Rinnova in noi il desiderio di vita nuova
per cercare ovunque tracce di bene e di speranza.
Insegnaci a non negare ad alcuno,
un gesto di pietà,
perché nessuno viva abbandoni eterni.
Amen.
Dal Vangelo secondo Matteo (9,18-26)
In quel tempo, [mentre Gesù parlava,] giunse uno dei capi, gli si prostrò dinanzi e disse: «Mia figlia è morta proprio ora; ma vieni, imponi la tua mano su di lei ed ella vivrà». Gesù si alzò e lo seguì con i suoi discepoli.

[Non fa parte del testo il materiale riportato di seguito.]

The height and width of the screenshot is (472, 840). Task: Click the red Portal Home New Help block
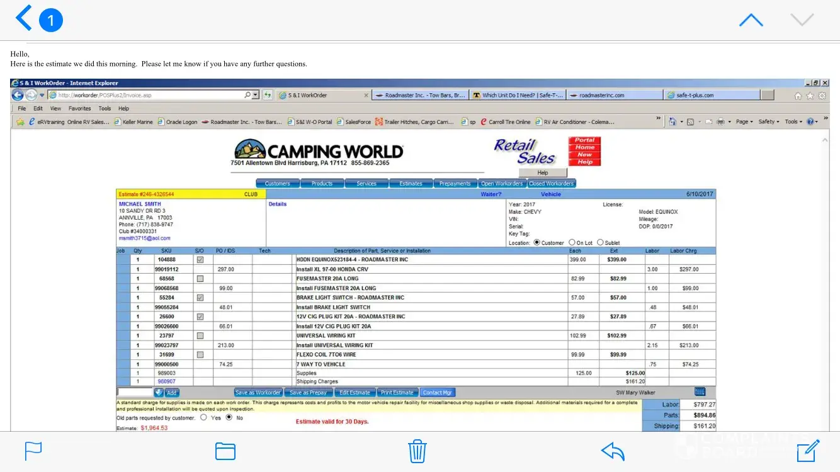coord(584,151)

Ed ecco, una donna, che aveva perdite di sangue da dodici anni, gli si avvicinò alle spalle e toccò il lembo del suo mantello. Diceva infatti tra sé: «Se riuscirò anche solo a toccare il suo mantello, sarò salvata». Gesù si voltò, la vide e disse: «Coraggio, figlia, la tua fede ti ha salvata». E da quell’istante la donna fu salvata.
Arrivato poi nella casa del capo e veduti i flautisti e la folla in agitazione, Gesù disse: «Andate via! La fanciulla infatti non è morta, ma dorme». E lo deridevano. Ma dopo che la folla fu cacciata via, egli entrò, le prese la mano e la fanciulla si alzò. E questa notizia si diffuse in tutta quella regione.
Turbamento e stupore salivano
ogni giorno nell’ora della preghiera
e da lì intravedevi le montagne divine
che sorridevano in attesa.
Ferma o di corsa; tutto era salita
per un fiore a dicembre
o per ascoltare la poesia dell’erba.
Per dare le ali a un angelo spaventato
o per contemplare la bellezza
di un volto sconosciuto.
Salivi di giorno e di notte
ovunque la memoria di Dio
si faceva novità.
Per dissipare il tormento
e far riposare il cuore
dove il cielo era più vicino.
Ieri, motivo di scandalo; oggi, lo deridono; più in là, grideranno: “Crocifiggilo, crocifiggilo!”.
Come è facile e comodo nascondersi nell’anonimato, tra i compaesani o tra la folla. E autoassolversi perché la colpa è di tutti e di nessuno…
Eppure Gesù ebbe sempre compassione per tutti, sfamandoli e accettando in silenzio la sua condanna a morte.
Ma cambiò la vita solo a chi accettò o chiese di incontrarlo di persona. Faccia a faccia.
Sta a me, in piena libertà, lasciarmi amare da Lui e ricevere Speranza e Vita piena.
“Gesù ha fatto risplendere la vita per mezzo del Vangelo”… toccandoLo o lasciandoci toccare da Lui, dalle Sue Parole, travi portanti delle nostre umili dimore,siamo chiamati alla vita, a viverla in pienezza, per noi e per gli altri. Che la fede non conosca tramonto ma solo albe da cui ripartire ogni giorno, con un canto di lode “Tu sei la prima stella del mattino”, che farà sì che il vento della vita soffierà ancora o di nuovo.
In effetti a confrontare i due brani è come confrontare due mondi diversi. Sembrano evocare due contesti differenti, quando invece evidenziano aspetti diversi del medesimo fatto. Quello di Marco, soffermandosi sui dettagli, mette in evidenza la straordinarietà della figura di Gesù e la potenza del suo messaggio. Questa di Matteo corre invece più svelta, concisa, racconta una cosa accaduta come tante altre lungo la vita e la predicazione di Gesù. Un uomo straordinario che ha saputo fare tante cose straordinarie, più o meno evidenti, lungo il suo percorso. Così come ancora oggi ne avvengono, anche in forza dei suoi insegnamenti, di più o meno evidenti.
Grazie per averci anche oggi illuminato il sentiero. Buona giornata.